Cem anos a construir futuro

Com o tema «Centenário do PCP – o futuro tem Partido» decorreu, no Fórum, domingo à tarde, o debate moderado por Adelaide Pereira, do Comité Central, com intervenções iniciais de Manuela Pinto Ângelo, Manuel Rodrigues, respectivamente do Secretariado e da Comissão Política do Comité Central, e Inês Rodrigues, da Comissão Política da Direcção Nacional da JCP.

Manuel Rodrigues abordou o tema «cem anos de luta ao serviço do povo e da pátria», dando relevo a momentos particularmente significativos da luta do PCP ao longo de 100 anos, desde a sua fundação a 6 de de Março de 1921. Lembrou o papel do PCP na resistência ao fascismo, na Revolução de Abril, na resistência à contra-revolução em defesa das conquistas de Abril, na luta pela ruptura com a política de direita e por uma alternativa patriótica e de esquerda, parte integrante da luta por uma democracia avançada vinculada aos valores de Abril, indissociável da luta pelo socialismo e o comunismo.

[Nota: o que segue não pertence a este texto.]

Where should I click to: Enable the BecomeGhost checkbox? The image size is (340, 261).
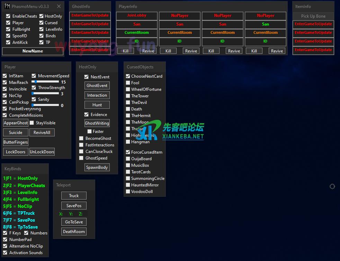[x=81, y=138]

Seguiu-se a intervenção de Manuela Pinto Ângelo, que deu destaque aos principais momentos e iniciativas do programa das comemorações do Centenário, valorizando, em particular, o Comício do 99.º aniversário do PCP com que se deu início às comemorações e o Comício do Centenário que se realizará no Campo Pequeno em Lisboa a 6 de Março de 2021. Referiu ainda o diversificado conjunto de iniciativas deste programa, que incluirá a edição do livro «100 anos de luta ao serviço do povo e da pátria, pela democracia e o socialismo» e de um documentário sobre os 100 anos do Partido, um ciclo de debates e muitas outras actividades, abrangendo todas as vertentes da intervenção do PCP, as suas características, objectivos e projecto.

Finalmente, interveio Inês Rodrigues, que abordou as lutas da juventude tendo sempre na sua vanguarda o PCP e a JCP, salientando que «nenhum avanço, nenhuma conquista da juventude e do povo pode ser separada da história de luta e da intervenção do PCP. Uma luta onde os jovens comunistas assumem um papel fundamental de vanguarda e onde muitos outros jovens, não se reconhecendo como comunistas, confiam e reconhecem a justiça e a verdade do projecto que apresentamos, e se juntam a nós, dando-nos mais força.»

Seguiu-se um período de debate, com alguns dos participantes (num espaço com todos os lugares ocupados e em total respeito pelas normas sanitárias) a desenvolverem reflexões e a colocarem questões sobre aspectos da intervenção do PCP ao longo dos 100 anos.